# Problem to solve
Write out each record exactly as it stands. No pictures belong in the copy.

# Data for review

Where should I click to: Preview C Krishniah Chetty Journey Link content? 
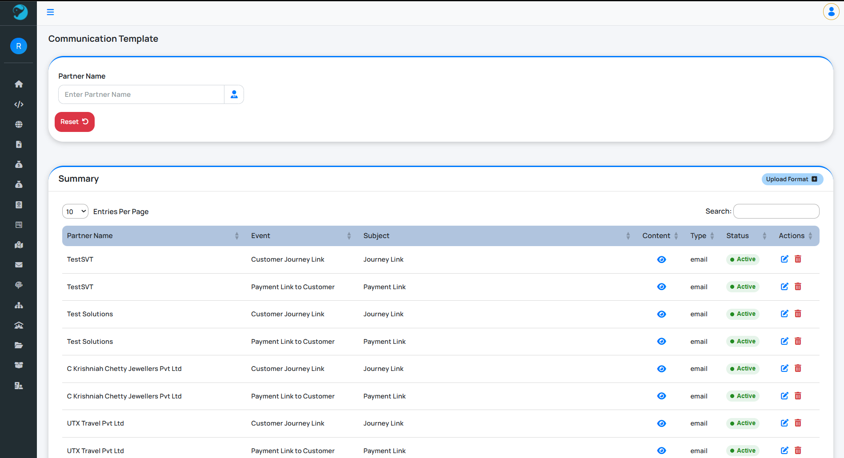click(x=661, y=369)
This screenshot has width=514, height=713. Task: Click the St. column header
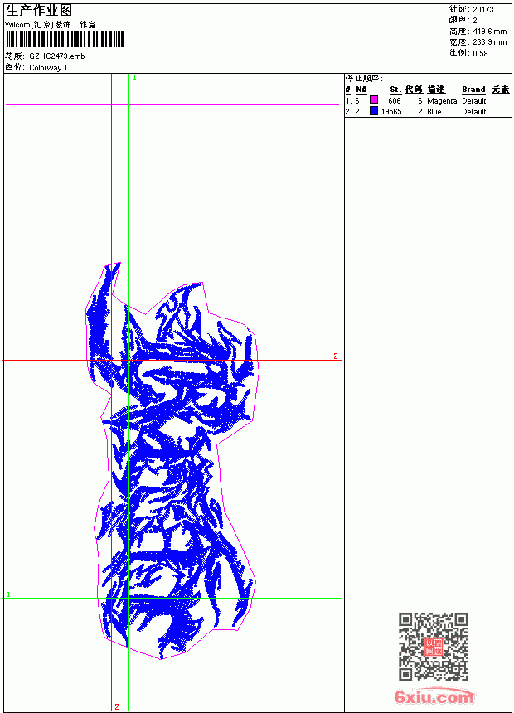pyautogui.click(x=395, y=90)
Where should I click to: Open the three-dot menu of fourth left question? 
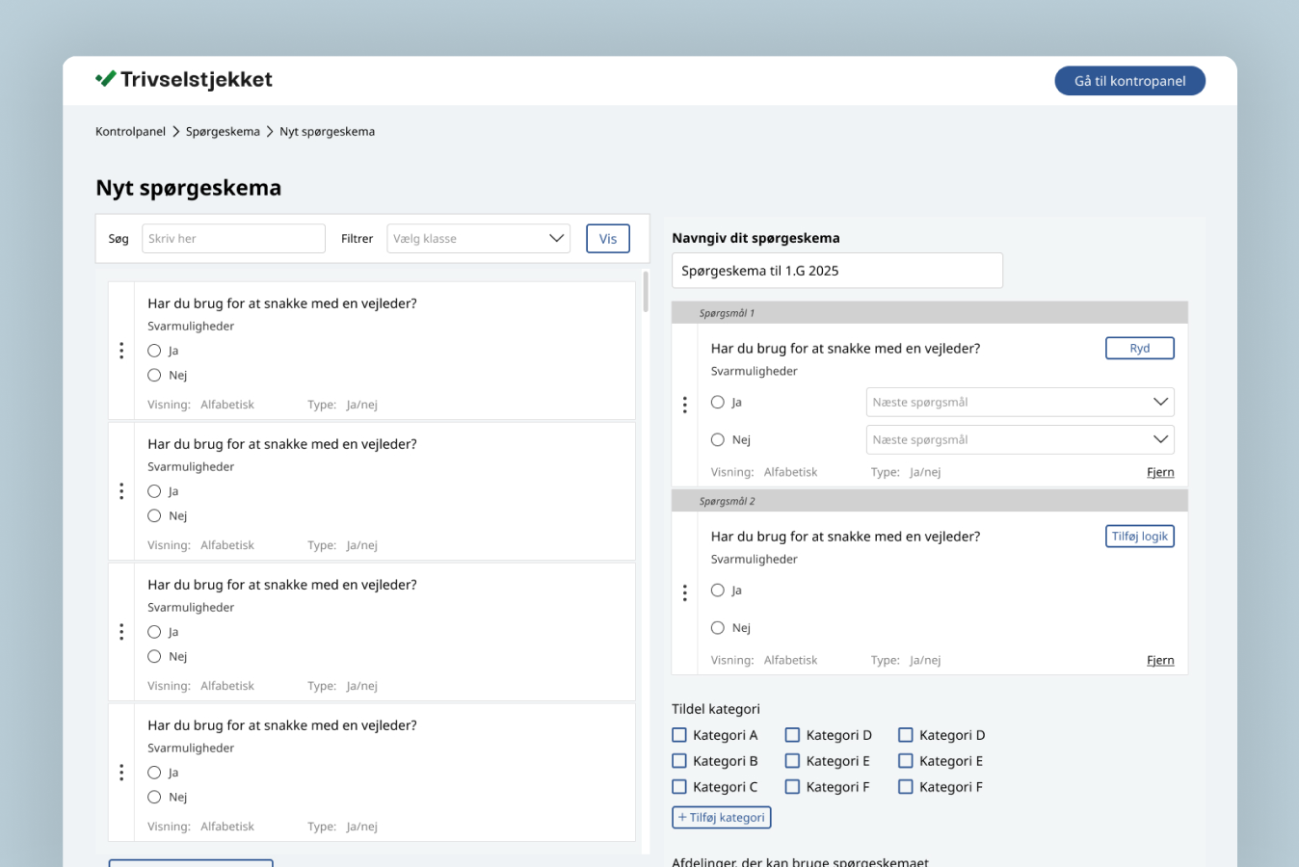pyautogui.click(x=121, y=773)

# Task response
Where should I click to: Preview C Krishniah Chetty Journey Link content? 
click(x=661, y=369)
This screenshot has width=514, height=713. Task: Click the St. column header
pyautogui.click(x=395, y=90)
Where should I click to: Open the three-dot menu of fourth left question? 
pyautogui.click(x=121, y=773)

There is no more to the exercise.